Friday, March 27, 2020
Thom Lambert, Missouri offers thoughts on Mere Common Ownership and the Antitrust Laws.
ABSTRACT: Common ownership (also called horizontal shareholding) refers to a stock investor’s owner-ship of minority stakes in multiple competing firms. Recent empirical studies have purported to show that institutional investors’ common ownership reduces competition among commonly owned competitors. This Article considers the legality of “mere” common ownership—horizontal shareholding that is not accompanied by any sort of illicit agreement (e.g., a hub-and-spoke conspiracy) or the holding of control-conferring shares—under the U.S. antitrust laws. Prominent antitrust scholars and the leading treatise have concluded that mere common ownership that has the incidental effect of lessening market competition may violate both Clayton Act Section 7 and Sherman Act Section 1. This Article demonstrates otherwise.
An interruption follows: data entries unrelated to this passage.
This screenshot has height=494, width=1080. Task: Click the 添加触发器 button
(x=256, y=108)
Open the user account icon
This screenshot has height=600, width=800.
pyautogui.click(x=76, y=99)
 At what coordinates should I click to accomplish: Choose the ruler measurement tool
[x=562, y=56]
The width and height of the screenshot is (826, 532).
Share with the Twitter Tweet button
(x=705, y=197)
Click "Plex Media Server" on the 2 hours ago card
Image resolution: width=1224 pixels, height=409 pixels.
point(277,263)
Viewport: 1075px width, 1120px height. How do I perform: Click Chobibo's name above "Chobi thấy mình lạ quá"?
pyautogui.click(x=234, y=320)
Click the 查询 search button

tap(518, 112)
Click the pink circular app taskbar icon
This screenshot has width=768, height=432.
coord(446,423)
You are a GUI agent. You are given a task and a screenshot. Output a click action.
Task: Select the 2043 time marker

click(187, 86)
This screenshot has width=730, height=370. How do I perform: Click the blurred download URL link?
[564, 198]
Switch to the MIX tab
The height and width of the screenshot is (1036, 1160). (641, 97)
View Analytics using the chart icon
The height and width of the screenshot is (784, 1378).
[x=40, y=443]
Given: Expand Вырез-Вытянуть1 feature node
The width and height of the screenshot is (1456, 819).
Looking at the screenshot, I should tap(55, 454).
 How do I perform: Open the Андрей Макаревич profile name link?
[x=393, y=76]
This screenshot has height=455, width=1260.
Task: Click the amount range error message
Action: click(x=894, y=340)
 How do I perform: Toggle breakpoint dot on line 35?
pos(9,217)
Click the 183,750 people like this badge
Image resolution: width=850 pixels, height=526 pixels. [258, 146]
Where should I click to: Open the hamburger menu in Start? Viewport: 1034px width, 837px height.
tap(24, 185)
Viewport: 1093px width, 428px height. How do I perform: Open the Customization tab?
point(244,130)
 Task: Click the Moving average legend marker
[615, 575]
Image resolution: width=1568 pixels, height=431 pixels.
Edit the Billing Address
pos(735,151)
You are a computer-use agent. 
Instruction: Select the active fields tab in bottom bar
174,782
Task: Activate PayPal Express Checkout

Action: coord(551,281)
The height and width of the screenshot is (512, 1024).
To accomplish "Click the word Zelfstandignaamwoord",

Competition-lessening instances of mere common ownership do not violate Section 7 because they fall within the provision’s “solely for investment” exemption, which the scholars calling for condemnation have misinterpreted. Mere common ownership does not run afoul of Section 1 because it lacks the sort of agreement (contract, combination, or conspiracy) required for liability under that provision. From a social welfare standpoint, these legal outcomes are desirable. Condemning mere common ownership under the antitrust laws would likely entail significant marginal costs, while the marginal benefits such condemnation would secure are speculative. Accordingly, courts and enforcers should not, on the current empirical record, stretch the antitrust laws to condemn mere common ownership.